Every lesson learned strengthens the network and improves our knowledge of how regenerative farming works across seasons and regions. Every acre improved feeds more people, supports more farmers, and pulls more carbon out of the air.
More Farmers, Not More Factories
The other big difference between Type 1 and Type 2 Growth? Who benefits.
Type 1 Growth concentrates power. It turns small farmers into workers on someone else’s land and funnels profits to a handful of agribusiness giants.
Type 2 Growth distributes power. It makes independent family farmers more successful, strengthens community food systems, and gives people more control over what they eat.
This is why we’ve expanded our network—not just to add farms, but to add the right farms. The farmers we partner with aren’t just suppliers. They’re innovators, testing new ways to farm with nature, not against it.
By working together, we’re not just increasing supply—we’re increasing knowledge. And knowledge compounds.
A Food System That Grows the Right Way
If we wanted to chase Type 1 Growth, we could do what the big guys do—cut corners, pack more animals into less space, and treat land as a disposable resource. But we believe in something better.
Type 2 Growth means:
- More regenerative acres under management—land that improves every year instead of depleting.
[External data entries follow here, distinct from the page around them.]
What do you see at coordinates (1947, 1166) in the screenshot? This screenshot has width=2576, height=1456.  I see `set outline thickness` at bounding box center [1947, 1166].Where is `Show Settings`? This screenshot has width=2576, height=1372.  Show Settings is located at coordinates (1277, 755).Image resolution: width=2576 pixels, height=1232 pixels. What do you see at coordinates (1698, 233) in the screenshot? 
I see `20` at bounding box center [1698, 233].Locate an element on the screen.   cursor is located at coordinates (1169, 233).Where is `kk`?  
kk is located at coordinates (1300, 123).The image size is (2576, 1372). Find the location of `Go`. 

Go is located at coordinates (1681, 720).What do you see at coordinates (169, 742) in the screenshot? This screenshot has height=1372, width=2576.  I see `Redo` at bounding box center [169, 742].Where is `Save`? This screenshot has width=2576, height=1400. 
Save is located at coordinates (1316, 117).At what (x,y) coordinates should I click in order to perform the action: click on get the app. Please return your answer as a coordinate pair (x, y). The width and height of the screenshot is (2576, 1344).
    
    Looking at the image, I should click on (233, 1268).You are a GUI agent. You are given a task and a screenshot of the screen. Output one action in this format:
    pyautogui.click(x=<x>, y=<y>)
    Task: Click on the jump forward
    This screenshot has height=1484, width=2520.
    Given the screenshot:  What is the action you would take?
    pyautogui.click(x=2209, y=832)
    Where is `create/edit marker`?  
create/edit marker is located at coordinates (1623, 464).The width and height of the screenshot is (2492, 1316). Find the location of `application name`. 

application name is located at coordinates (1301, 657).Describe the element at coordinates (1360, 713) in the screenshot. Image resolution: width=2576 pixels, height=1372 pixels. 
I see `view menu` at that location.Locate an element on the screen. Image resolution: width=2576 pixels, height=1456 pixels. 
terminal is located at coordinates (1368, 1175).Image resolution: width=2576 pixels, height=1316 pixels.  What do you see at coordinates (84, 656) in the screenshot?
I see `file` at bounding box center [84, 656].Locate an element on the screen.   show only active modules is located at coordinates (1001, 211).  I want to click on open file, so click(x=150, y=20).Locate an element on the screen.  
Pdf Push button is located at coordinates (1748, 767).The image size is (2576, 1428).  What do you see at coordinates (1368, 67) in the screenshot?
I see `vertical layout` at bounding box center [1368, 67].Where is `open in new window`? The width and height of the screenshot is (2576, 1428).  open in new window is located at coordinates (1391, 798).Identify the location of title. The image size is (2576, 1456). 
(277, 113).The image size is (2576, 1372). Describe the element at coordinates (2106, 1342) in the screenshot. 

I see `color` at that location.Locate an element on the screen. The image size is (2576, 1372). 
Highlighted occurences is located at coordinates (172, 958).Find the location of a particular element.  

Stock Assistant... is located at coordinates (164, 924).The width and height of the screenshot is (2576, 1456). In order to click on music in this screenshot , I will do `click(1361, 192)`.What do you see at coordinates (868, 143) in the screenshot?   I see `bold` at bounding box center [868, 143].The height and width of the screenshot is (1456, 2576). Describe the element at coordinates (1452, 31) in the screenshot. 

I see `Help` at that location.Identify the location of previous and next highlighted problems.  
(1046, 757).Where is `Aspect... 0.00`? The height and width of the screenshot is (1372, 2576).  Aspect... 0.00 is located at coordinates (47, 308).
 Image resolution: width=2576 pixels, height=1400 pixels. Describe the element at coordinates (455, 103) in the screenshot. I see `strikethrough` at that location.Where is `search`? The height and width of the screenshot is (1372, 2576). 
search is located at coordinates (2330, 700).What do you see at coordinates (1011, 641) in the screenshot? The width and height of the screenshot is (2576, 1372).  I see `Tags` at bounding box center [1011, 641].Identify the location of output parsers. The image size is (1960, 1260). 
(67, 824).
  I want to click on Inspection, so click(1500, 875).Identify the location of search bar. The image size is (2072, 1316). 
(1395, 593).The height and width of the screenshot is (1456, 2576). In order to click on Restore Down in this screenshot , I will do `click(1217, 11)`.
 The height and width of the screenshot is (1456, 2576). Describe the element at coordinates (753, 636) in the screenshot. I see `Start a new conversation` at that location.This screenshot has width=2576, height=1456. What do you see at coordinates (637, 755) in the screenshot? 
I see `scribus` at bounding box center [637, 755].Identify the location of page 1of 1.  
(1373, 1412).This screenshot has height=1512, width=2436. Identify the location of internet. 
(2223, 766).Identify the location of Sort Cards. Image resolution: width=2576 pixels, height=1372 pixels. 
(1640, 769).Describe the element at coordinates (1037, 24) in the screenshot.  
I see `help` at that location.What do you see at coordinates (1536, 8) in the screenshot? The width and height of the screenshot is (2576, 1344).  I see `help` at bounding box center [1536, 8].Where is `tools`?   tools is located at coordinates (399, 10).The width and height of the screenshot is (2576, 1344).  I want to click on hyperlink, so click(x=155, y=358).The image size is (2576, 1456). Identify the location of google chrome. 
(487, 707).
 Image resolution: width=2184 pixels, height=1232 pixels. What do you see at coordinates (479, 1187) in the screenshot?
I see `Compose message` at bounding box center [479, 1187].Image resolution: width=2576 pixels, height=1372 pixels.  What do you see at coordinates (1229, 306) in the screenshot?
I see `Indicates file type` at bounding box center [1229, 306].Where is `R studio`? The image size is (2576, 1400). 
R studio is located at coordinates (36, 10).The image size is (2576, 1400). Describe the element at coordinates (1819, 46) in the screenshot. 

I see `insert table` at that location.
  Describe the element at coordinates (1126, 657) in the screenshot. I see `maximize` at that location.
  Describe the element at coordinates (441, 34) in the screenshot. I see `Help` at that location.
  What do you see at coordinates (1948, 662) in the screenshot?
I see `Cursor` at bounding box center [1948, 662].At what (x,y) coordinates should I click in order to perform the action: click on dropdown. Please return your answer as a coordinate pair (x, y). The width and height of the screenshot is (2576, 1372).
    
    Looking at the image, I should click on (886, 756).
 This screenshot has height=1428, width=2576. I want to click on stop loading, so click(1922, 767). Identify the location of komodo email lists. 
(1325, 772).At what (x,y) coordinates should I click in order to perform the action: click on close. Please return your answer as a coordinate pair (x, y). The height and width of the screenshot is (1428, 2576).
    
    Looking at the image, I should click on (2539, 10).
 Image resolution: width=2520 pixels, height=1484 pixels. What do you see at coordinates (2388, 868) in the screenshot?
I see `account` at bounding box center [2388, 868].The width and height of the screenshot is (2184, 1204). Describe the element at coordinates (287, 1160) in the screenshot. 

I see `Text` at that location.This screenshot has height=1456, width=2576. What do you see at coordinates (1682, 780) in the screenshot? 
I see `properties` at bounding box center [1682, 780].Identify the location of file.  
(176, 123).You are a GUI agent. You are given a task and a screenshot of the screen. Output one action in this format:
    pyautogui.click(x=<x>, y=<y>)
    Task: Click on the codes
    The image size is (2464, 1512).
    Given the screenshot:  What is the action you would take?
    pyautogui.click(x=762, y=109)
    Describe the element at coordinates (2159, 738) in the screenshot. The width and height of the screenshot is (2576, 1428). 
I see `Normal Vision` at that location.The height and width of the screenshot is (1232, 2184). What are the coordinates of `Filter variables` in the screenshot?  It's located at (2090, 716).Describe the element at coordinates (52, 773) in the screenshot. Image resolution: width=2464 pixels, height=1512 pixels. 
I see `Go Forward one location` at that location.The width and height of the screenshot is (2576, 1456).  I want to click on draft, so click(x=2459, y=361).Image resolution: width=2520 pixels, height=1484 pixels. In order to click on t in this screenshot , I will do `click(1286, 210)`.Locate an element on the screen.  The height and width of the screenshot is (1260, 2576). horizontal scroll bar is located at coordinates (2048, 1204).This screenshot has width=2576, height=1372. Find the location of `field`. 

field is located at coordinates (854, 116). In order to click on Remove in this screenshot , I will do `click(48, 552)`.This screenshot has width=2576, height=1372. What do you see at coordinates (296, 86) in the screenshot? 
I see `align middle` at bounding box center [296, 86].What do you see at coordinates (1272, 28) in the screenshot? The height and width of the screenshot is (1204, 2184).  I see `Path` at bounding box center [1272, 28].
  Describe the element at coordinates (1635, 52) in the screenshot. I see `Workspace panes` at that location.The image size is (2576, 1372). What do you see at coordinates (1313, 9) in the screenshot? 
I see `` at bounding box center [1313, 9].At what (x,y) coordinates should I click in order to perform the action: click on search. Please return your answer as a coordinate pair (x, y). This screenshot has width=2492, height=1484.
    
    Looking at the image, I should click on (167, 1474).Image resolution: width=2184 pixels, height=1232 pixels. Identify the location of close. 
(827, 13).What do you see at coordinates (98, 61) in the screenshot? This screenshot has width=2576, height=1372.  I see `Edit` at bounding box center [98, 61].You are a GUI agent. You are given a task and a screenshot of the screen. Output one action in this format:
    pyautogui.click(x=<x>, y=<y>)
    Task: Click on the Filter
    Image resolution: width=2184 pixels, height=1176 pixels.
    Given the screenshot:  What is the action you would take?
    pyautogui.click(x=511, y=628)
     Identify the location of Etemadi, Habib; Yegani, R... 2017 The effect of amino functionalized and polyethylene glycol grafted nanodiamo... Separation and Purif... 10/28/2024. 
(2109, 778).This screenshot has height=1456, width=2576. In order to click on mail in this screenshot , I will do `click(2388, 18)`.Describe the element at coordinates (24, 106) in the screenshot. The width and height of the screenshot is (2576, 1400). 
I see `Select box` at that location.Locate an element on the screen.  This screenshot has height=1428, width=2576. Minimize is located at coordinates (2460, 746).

- More independent family farmers paid fairly—not squeezed by commodity pricing.
- More knowledge sharing between farms—so everyone benefits, not just a select few.
- More members connected to honest food—knowing exactly where it comes from and how it was raised.
All of which we measure and improve on over time as a Public Benefit Corporation
Not Just Growth. Progress.
The old way of farming treats land, animals, and people as expendable. We see them as the foundation of something better.